#### ABOUT THIS EXERCISE
For the entries below, return the line holding "The height and width of the screenshot is (824, 370)." together with all lines after it, unchanged, and leave every picture out.

#####

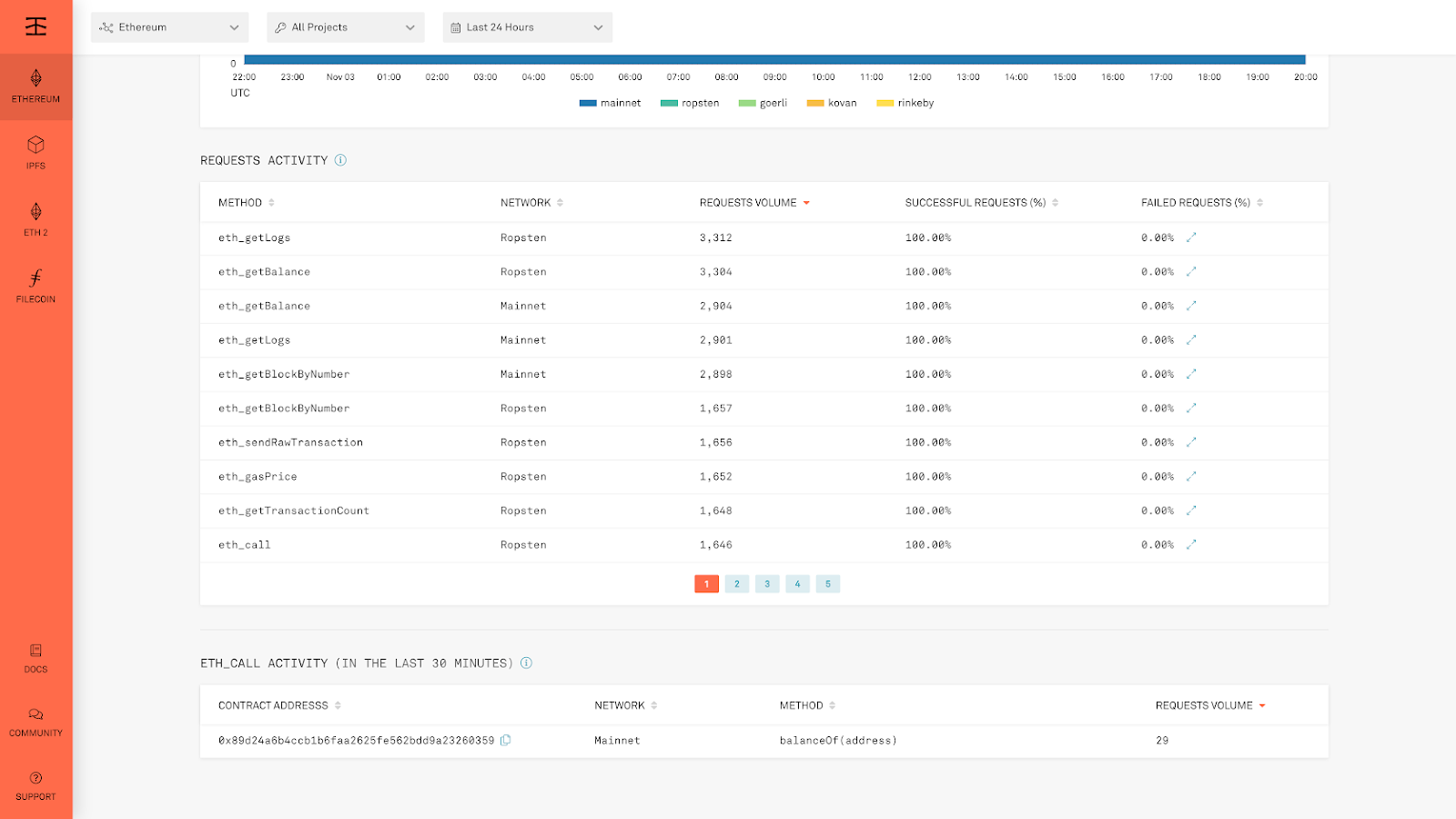Sort table by Requests Volume column
The height and width of the screenshot is (819, 1456).
754,203
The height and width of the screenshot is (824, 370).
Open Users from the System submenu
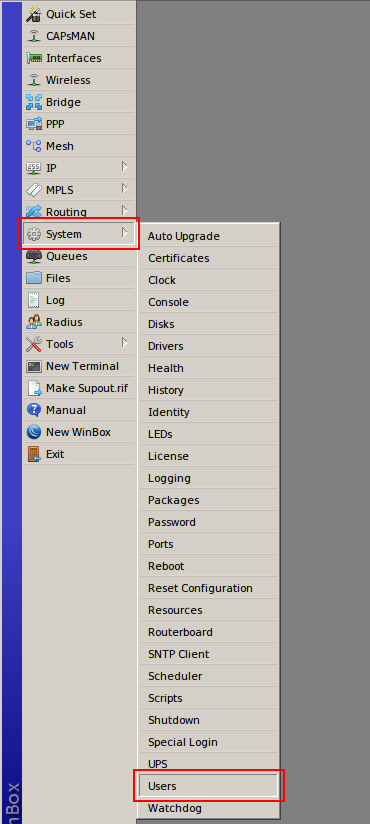pyautogui.click(x=208, y=786)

#####

#### EXERCISE ANSWER
The height and width of the screenshot is (824, 370).
Open Users from the System submenu
pyautogui.click(x=208, y=786)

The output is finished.